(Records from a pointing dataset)
────────

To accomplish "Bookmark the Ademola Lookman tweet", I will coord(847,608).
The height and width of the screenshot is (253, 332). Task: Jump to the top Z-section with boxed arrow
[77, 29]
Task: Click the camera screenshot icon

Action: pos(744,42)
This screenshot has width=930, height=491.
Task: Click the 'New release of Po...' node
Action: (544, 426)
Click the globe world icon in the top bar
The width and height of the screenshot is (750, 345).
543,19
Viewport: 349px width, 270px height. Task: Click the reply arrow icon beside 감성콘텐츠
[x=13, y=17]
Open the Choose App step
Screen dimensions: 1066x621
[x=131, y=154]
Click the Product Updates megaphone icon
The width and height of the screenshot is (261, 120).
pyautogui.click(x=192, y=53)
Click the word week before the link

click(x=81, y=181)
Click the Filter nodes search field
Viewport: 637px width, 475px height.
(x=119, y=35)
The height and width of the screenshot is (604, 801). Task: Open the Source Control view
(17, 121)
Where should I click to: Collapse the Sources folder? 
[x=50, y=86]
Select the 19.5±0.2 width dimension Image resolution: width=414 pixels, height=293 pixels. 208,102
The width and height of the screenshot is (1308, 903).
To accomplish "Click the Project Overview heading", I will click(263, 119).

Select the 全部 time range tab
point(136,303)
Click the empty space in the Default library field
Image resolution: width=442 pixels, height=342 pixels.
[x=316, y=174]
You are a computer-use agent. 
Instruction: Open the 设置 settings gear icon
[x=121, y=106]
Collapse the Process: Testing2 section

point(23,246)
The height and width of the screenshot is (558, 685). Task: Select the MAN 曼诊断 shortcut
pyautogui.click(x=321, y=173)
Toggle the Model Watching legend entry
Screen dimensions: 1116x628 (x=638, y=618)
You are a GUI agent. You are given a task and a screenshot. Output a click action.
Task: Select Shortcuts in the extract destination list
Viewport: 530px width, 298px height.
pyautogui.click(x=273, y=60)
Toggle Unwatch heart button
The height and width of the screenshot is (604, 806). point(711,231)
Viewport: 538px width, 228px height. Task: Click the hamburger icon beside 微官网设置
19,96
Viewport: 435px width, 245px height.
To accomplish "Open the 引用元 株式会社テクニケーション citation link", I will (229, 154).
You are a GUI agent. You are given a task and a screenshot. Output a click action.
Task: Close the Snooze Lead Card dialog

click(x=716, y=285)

────────

▶ _TASK BRIEF_
Copy the lines of the material above verbatim, from the line containing "Viewport: 538px width, 228px" through the line containing "will (229, 154).", including both of those lines.

▶ _TASK RESPONSE_
Viewport: 538px width, 228px height. Task: Click the hamburger icon beside 微官网设置
19,96
Viewport: 435px width, 245px height.
To accomplish "Open the 引用元 株式会社テクニケーション citation link", I will (229, 154).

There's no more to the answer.